[Text and element pointing records]
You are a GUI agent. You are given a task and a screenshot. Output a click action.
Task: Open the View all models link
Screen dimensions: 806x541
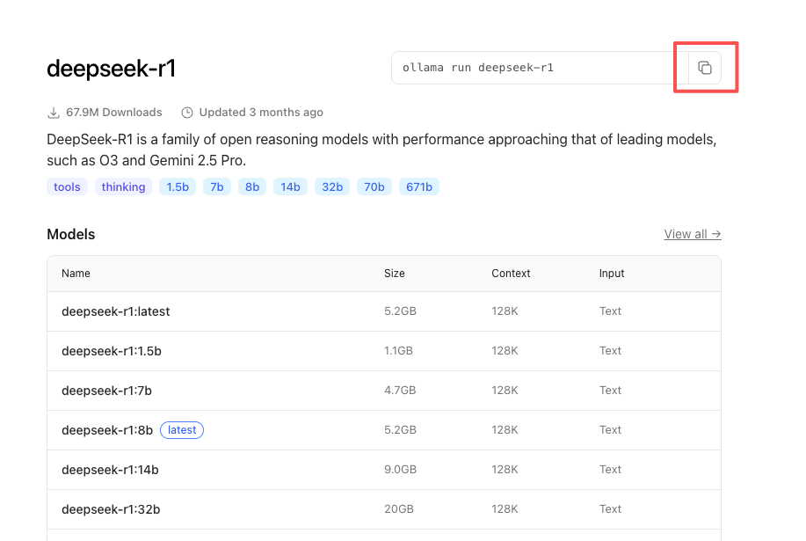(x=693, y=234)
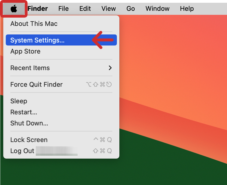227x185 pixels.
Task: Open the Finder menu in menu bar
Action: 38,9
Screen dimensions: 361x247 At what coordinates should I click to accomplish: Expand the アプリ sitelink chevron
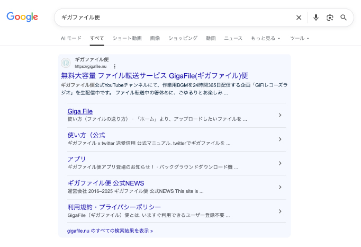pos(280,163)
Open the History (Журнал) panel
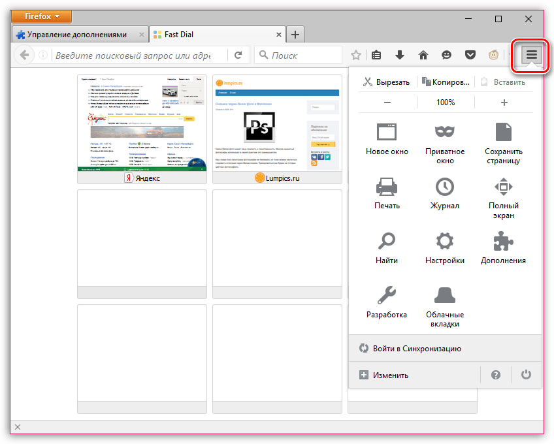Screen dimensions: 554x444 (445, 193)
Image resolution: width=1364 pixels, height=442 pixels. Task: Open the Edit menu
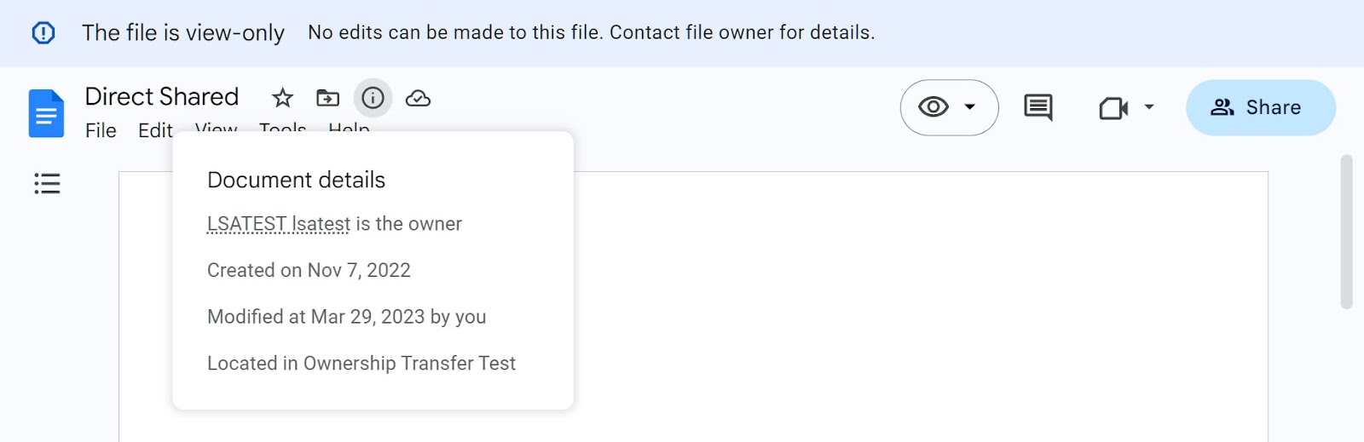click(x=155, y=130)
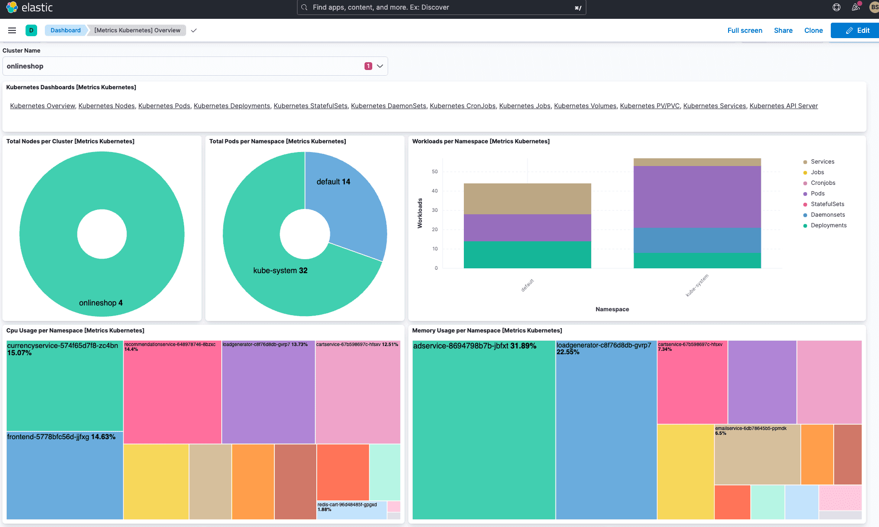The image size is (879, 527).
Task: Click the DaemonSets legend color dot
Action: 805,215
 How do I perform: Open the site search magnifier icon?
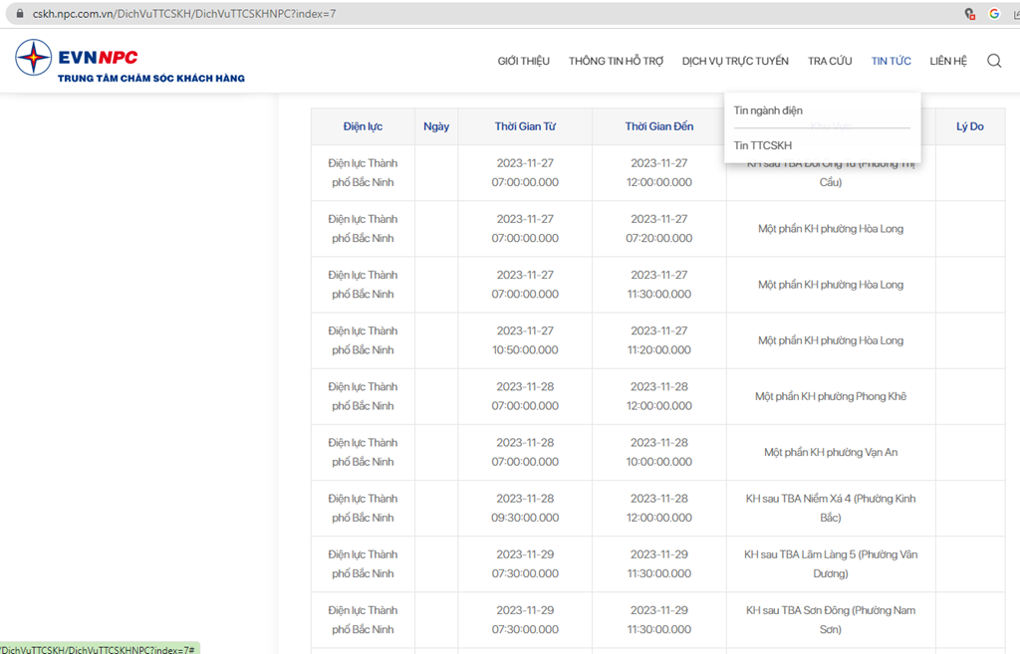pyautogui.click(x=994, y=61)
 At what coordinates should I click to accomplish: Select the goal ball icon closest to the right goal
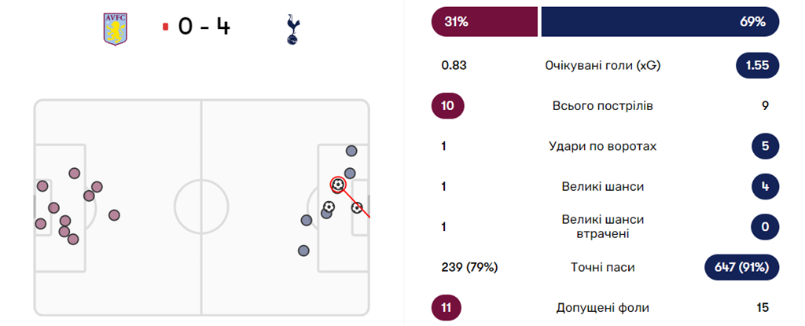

EXERCISE INSTRUCTIONS
Copy all of the records above word for word, line by line. Leave out the pictures.

FULL ANSWER
You are a GUI agent. You are given a task and a screenshot. Output a click action.
Task: Open the View all models link
Screen dimensions: 806x541
(x=693, y=234)
227x185 pixels.
Task: Open the Finder menu in menu bar
Action: 38,9
Screen dimensions: 361x247 At what coordinates should I click to accomplish: Expand the アプリ sitelink chevron
pos(280,163)
Open the History (Журнал) panel
Screen dimensions: 554x444 (445, 193)
Image resolution: width=1364 pixels, height=442 pixels. Task: Open the Edit menu
click(x=155, y=130)
The image size is (879, 527).
Task: Click the DaemonSets legend color dot
Action: 805,215
 How do I perform: Open the site search magnifier icon?
pyautogui.click(x=994, y=61)
 At what coordinates should I click to accomplish: Select the goal ball icon closest to the right goal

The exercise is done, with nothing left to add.